Bus and train operator Stagecoach expects to report annual profits ahead of expectations due to stronger than anticipated revenue growth.
In a trading update the company said strong results reported across its businesses reflected a growing demand for public transport and Stagecoach's continued focus on "product innovation" and good operational performance.
The statement, issued ahead of the group's first-half results being published, revealed that Stagecoach's UK rail operations saw like-for-like revenues grow by 15.7 per cent in the 24 weeks to October 24th.
Stagecoach said the growth could be partially attributed to the introduction of revenue-enhancing initiatives by its South West Trains franchise.
"Some of these initiatives have been introduced earlier than had been assumed in the original franchise bid and the exceptionally good revenue growth in the UK rail division in the period partly reflects the benefits of this," Stagecoach stressed.

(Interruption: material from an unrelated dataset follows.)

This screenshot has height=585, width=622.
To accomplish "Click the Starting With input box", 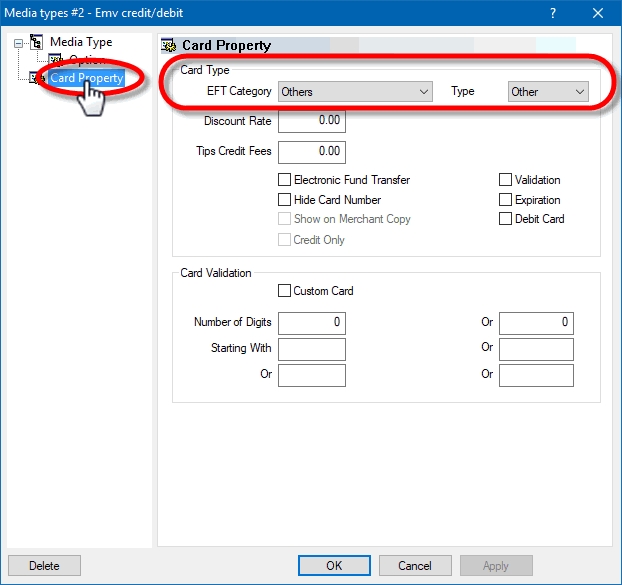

The group revealed that like-for-like revenues for its Virgin Rail joint venture, which operates the West Coast and CrossCountry train franchises, also increased by 11.6 per cent over the same period.
Like-for-like revenues for Stagecoach's UK bus operations also climbed by 7.9 per cent, while in North America the transport group's revenues were up 4.2 per cent in the five months to September 30th.
"Notwithstanding continuing cost pressures such as increased fuel prices, the outlook for the group remains positive," Stagecoach stressed.
Stagecoach will announce its interim results for the six months to October 31st on December 5th.